Extract average methylation

Extracts average methylation data from tracks.

gpatterns.get_avg_meth(tracks, intervals, iterator = NULL, min_cov = NULL,
  mask_by_cov = FALSE, use_cpgs = FALSE, min_samples = NULL,
  min_cpgs = NULL, min_var = NULL, var_quantile = NULL,
  min_range = NULL, names = NULL, tidy = TRUE, pre_screen = FALSE,
  use_disk = FALSE, file = NULL, intervals.set.out = NULL,
  sum_tracks = FALSE)

Arguments

tracks

methylation tracks

intervals

genomic scope for which the function is applied

iterator

see iterator in gextract. if NULL iterator would be set to CpGs

min_cov

minimal coverage for iterator interval

mask_by_cov

change loci with coverage < min_cov to NA. Not relevant when intervals.set.out or file is not NULL.

use_cpgs

use CpGs as iterator

min_samples

minimal number of samples with cov >= min_cov. if min_cov is NULL it would be set to 1.

min_cpgs

minimal number of CpGs per iterator interval. note that the intervalID column may be incorrect.

min_var

minimal variance (across samples) per iterator interval

var_quantile

minimal quantile of variance per iterator interval

min_range

take only iterator intervals with max(avg_meth) - min(avg_meth) >= min_range

names

alternative names to tracks. similar to colnames in gextract if tidy == FALSE. Note that names should be shorter than the maximal length of R data frame column name

tidy

if TRUE returns a tidy data frame with the following fields: chrom, start, end, intervalID, samp, meth, unmeth, avg, cov. if FALSE returns a data frame with average methylation, similar to gextract'. Note that for a large number of intervals tidy == FALSE may be the only memory feasable option.

file

save output to file (only in non tidy mode, would not filer by variance)

intervals.set.out

save output big intervals set (only in tidy mode, would not filter by variance)

sum_tracks

get average methylation from all the tracks summed

pre

screen for min_samples and min_cov (for large number of tracks / large number of intervals).
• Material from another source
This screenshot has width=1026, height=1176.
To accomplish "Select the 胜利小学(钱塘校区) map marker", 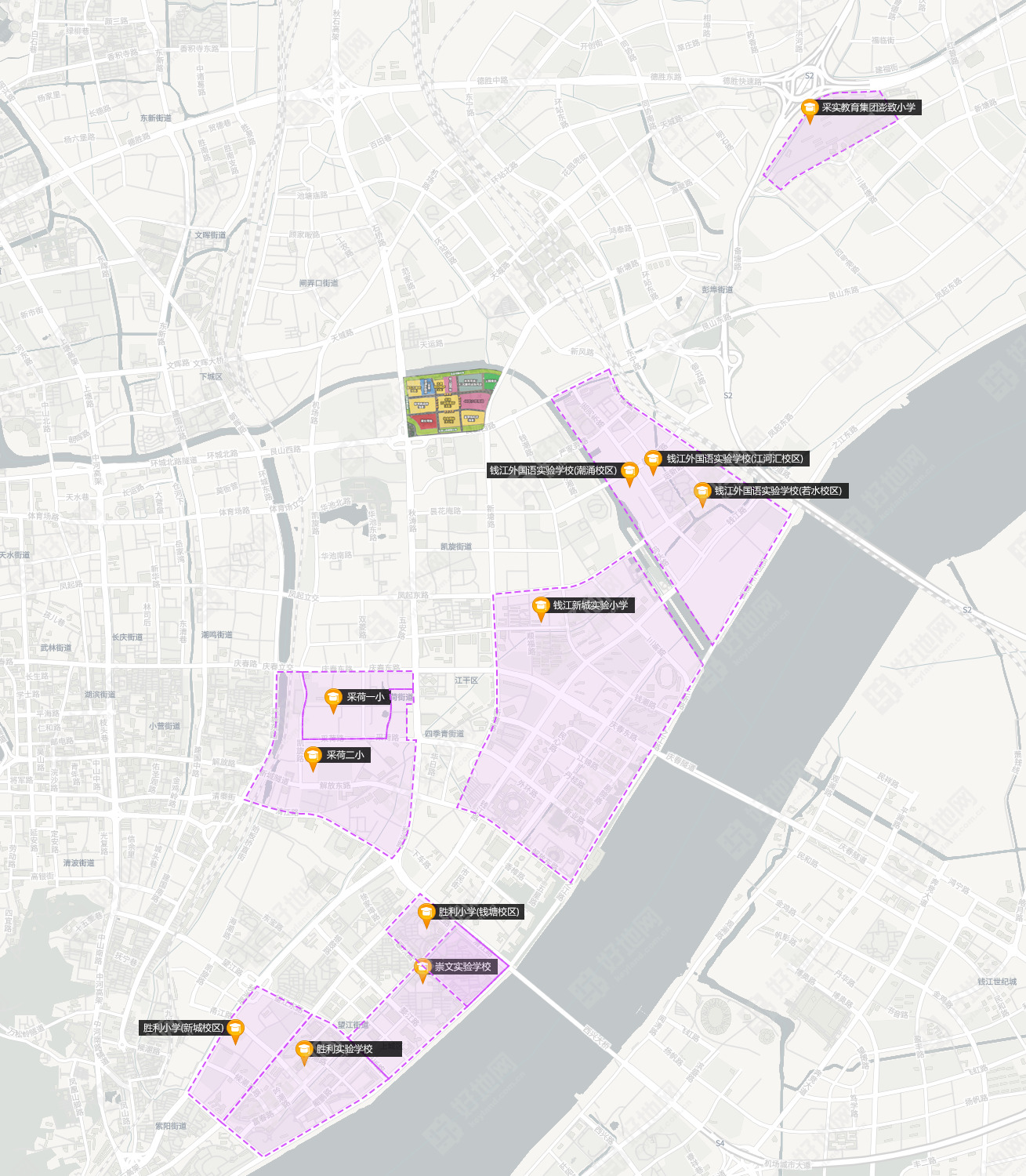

Note that the intervalID column may be incorrect and if use_cpgs is TRUE, the intervals set would become the cpgs.

Details

There are two main modes:

• not tidy: returns a data frame with intervals (chrom,start,end) and a column with average methylation for each sample.
• tidy: returns a tidy data frame with 'meth','unmeth','avg','cov' for each iterator interval for each sample.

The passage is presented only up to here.